_TASK DIRECTIONS:_
Repeat the data exactly, with every line included.

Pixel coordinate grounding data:
>>>

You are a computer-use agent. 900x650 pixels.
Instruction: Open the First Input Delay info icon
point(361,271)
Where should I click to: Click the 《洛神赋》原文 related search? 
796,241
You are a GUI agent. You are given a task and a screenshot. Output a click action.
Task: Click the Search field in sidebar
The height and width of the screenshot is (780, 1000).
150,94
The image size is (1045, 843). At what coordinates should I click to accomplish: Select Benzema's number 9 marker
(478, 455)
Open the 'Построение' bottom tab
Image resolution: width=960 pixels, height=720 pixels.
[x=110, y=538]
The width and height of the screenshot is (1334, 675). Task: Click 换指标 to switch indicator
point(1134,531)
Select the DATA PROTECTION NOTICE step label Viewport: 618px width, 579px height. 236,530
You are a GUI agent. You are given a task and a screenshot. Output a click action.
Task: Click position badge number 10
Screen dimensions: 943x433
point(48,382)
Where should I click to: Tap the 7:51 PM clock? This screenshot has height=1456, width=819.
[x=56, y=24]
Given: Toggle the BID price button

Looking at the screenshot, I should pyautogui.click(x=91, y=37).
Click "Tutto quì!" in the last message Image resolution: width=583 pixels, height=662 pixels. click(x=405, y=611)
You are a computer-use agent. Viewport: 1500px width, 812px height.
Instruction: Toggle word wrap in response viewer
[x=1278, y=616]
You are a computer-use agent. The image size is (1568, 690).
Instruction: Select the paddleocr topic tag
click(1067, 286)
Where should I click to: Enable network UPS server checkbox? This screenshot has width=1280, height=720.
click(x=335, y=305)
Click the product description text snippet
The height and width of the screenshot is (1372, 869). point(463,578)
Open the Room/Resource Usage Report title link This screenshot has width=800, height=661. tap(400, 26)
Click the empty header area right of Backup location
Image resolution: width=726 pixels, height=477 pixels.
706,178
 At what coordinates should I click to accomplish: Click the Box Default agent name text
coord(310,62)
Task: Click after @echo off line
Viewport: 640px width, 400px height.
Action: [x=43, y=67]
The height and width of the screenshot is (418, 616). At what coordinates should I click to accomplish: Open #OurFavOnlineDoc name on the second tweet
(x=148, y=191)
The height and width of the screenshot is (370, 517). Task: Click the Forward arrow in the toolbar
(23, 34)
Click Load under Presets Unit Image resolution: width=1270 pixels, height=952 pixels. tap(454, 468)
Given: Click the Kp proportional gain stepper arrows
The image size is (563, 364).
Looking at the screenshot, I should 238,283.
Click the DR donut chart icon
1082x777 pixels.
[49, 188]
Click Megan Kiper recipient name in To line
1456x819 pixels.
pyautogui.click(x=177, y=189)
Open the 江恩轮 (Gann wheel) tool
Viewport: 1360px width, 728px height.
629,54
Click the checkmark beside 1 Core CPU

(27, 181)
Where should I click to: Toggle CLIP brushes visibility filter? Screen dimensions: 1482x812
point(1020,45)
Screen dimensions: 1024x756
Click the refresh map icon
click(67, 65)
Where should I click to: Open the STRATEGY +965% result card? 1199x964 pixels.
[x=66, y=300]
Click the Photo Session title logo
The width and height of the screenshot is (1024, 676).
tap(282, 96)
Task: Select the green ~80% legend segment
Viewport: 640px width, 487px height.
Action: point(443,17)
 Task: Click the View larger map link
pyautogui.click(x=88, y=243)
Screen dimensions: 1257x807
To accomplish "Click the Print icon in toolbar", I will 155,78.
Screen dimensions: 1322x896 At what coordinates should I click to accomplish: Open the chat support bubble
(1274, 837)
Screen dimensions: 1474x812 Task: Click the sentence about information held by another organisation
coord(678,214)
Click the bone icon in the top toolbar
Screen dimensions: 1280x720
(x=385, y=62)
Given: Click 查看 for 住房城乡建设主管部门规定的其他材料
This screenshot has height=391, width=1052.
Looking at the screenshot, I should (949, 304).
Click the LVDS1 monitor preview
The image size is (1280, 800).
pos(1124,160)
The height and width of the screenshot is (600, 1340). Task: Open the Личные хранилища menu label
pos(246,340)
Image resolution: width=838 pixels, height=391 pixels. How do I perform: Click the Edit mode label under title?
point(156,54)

<<<

_SOLUTION TO THE PROBLEM:_
You are a computer-use agent. 900x650 pixels.
Instruction: Open the First Input Delay info icon
point(361,271)
Where should I click to: Click the 《洛神赋》原文 related search? 
796,241
You are a GUI agent. You are given a task and a screenshot. Output a click action.
Task: Click the Search field in sidebar
The height and width of the screenshot is (780, 1000).
150,94
The image size is (1045, 843). At what coordinates should I click to accomplish: Select Benzema's number 9 marker
(478, 455)
Open the 'Построение' bottom tab
Image resolution: width=960 pixels, height=720 pixels.
[x=110, y=538]
The width and height of the screenshot is (1334, 675). Task: Click 换指标 to switch indicator
point(1134,531)
Select the DATA PROTECTION NOTICE step label Viewport: 618px width, 579px height. 236,530
You are a GUI agent. You are given a task and a screenshot. Output a click action.
Task: Click position badge number 10
Screen dimensions: 943x433
point(48,382)
Where should I click to: Tap the 7:51 PM clock? This screenshot has height=1456, width=819.
[x=56, y=24]
Given: Toggle the BID price button

Looking at the screenshot, I should pyautogui.click(x=91, y=37).
Click "Tutto quì!" in the last message Image resolution: width=583 pixels, height=662 pixels. click(x=405, y=611)
You are a computer-use agent. Viewport: 1500px width, 812px height.
Instruction: Toggle word wrap in response viewer
[x=1278, y=616]
You are a computer-use agent. The image size is (1568, 690).
Instruction: Select the paddleocr topic tag
click(1067, 286)
Where should I click to: Enable network UPS server checkbox? This screenshot has width=1280, height=720.
click(x=335, y=305)
Click the product description text snippet
The height and width of the screenshot is (1372, 869). point(463,578)
Open the Room/Resource Usage Report title link This screenshot has width=800, height=661. tap(400, 26)
Click the empty header area right of Backup location
Image resolution: width=726 pixels, height=477 pixels.
706,178
 At what coordinates should I click to accomplish: Click the Box Default agent name text
coord(310,62)
Task: Click after @echo off line
Viewport: 640px width, 400px height.
Action: [x=43, y=67]
The height and width of the screenshot is (418, 616). At what coordinates should I click to accomplish: Open #OurFavOnlineDoc name on the second tweet
(x=148, y=191)
The height and width of the screenshot is (370, 517). Task: Click the Forward arrow in the toolbar
(23, 34)
Click Load under Presets Unit Image resolution: width=1270 pixels, height=952 pixels. tap(454, 468)
Given: Click the Kp proportional gain stepper arrows
The image size is (563, 364).
Looking at the screenshot, I should 238,283.
Click the DR donut chart icon
1082x777 pixels.
[49, 188]
Click Megan Kiper recipient name in To line
1456x819 pixels.
pyautogui.click(x=177, y=189)
Open the 江恩轮 (Gann wheel) tool
Viewport: 1360px width, 728px height.
629,54
Click the checkmark beside 1 Core CPU

(27, 181)
Where should I click to: Toggle CLIP brushes visibility filter? Screen dimensions: 1482x812
point(1020,45)
Screen dimensions: 1024x756
Click the refresh map icon
click(67, 65)
Where should I click to: Open the STRATEGY +965% result card? 1199x964 pixels.
[x=66, y=300]
Click the Photo Session title logo
The width and height of the screenshot is (1024, 676).
tap(282, 96)
Task: Select the green ~80% legend segment
Viewport: 640px width, 487px height.
Action: point(443,17)
 Task: Click the View larger map link
pyautogui.click(x=88, y=243)
Screen dimensions: 1257x807
To accomplish "Click the Print icon in toolbar", I will 155,78.
Screen dimensions: 1322x896 At what coordinates should I click to accomplish: Open the chat support bubble
(1274, 837)
Screen dimensions: 1474x812 Task: Click the sentence about information held by another organisation
coord(678,214)
Click the bone icon in the top toolbar
Screen dimensions: 1280x720
(x=385, y=62)
Given: Click 查看 for 住房城乡建设主管部门规定的其他材料
This screenshot has height=391, width=1052.
Looking at the screenshot, I should (949, 304).
Click the LVDS1 monitor preview
The image size is (1280, 800).
pos(1124,160)
The height and width of the screenshot is (600, 1340). Task: Open the Личные хранилища menu label
pos(246,340)
Image resolution: width=838 pixels, height=391 pixels. How do I perform: Click the Edit mode label under title?
point(156,54)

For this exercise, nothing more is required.